Como muchos, me enteré del cambio a través de la portada de la revista 'Lecturas', que fue la que se hizo con la exclusiva. Sin embargo, me asaltó una duda nada más ver a la madrileña tan radiante y resultona: ¿habrán retocado la foto? Ya el hecho de que la hayan maquillado me parece un error. No porque tenga algo contra el maquillaje (ni mucho menos, que me da de comer), sino porque si lo que quieres es mostrar el resultado de una operación estética, lo último que puedes hacer es poner sobre su rostro base, antiojeras, labiales, sombra de ojos... ¡y mucho menos retocar con algún editor de imágenes lo más mínimo! En este caso, además, estás mintiendo a tu lector, que no ve a la Belén Esteban que ha salido del quirófano, sino a una versión mejorada de la misma.
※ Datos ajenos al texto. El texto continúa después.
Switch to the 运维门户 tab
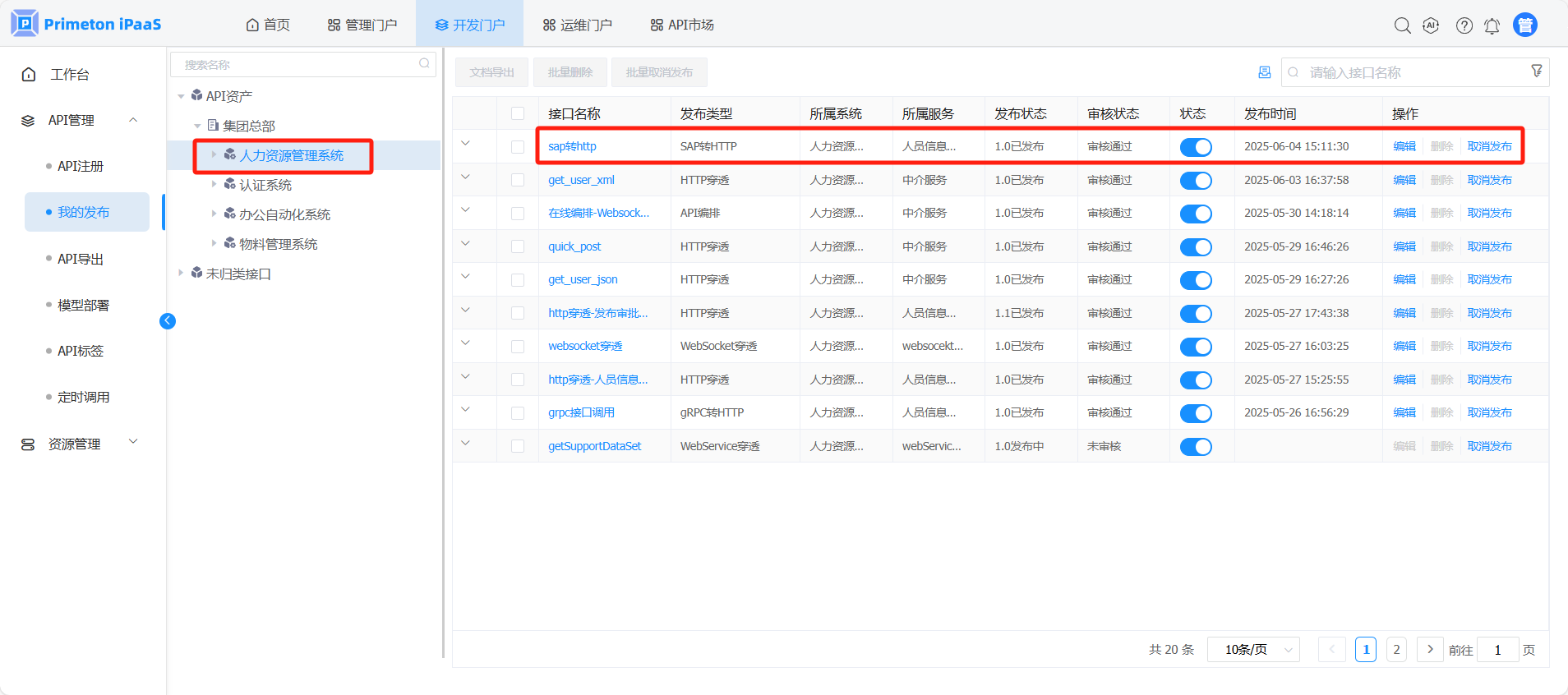Screen dimensions: 1568x695 click(x=578, y=25)
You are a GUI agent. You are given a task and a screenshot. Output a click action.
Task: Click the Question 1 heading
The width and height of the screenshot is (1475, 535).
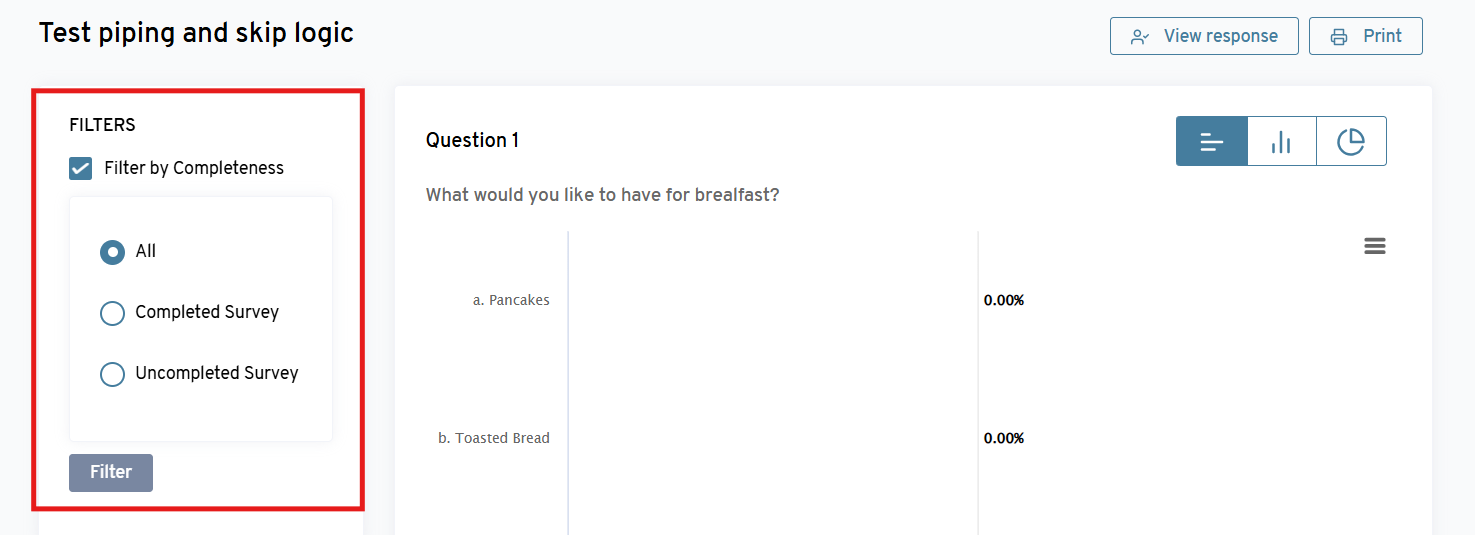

Mucho se habla de los retoques en las revistas y la publicidad. Como en todo, aquí no puede haber blancos o negros. Es decir, me parece fatal que presenten modelos con cuerpos femeninos imposibles, que quiten arrugas naturales para quitar años a alguien a quien no le afean o que editen una imagen para falsearla (del mismo modo, me molesta que el márketing político exija a los mandatarios teñirse el pelo, por ejemplo, que luego vemos personajes bicolores como Rajoy, blanco nuclear en la barba y moreno africano en el cabello). Sin embargo, creo en el retoque en casos como el que se nos presentó hace poco en mi revista:

Se entrevistó a una señora de más de 80 años con la piel llena de manchas, algunas muy desagradables a la vista. Como se decidió poner un primer plano, se le quitaron algunas que resultaban bastante antiestéticas, así como se eliminó algo de vello facial. No llegamos al extremo de otros medios de eliminar hasta la más mínima peca, pero el resultado fue menos 'molesto' de ver que la realidad pura y dura. Creo que en estos casos está bien falsear un poco la realidad, sobre todo porque no llegamos a mentir ni a vender a esta señora como quien no es.

Ahora lo que toca sería ver a Belén Esteban y comprobar si 'Lecturas' hizo un uso apropiado o no de la edición digital... Pussar och kramar!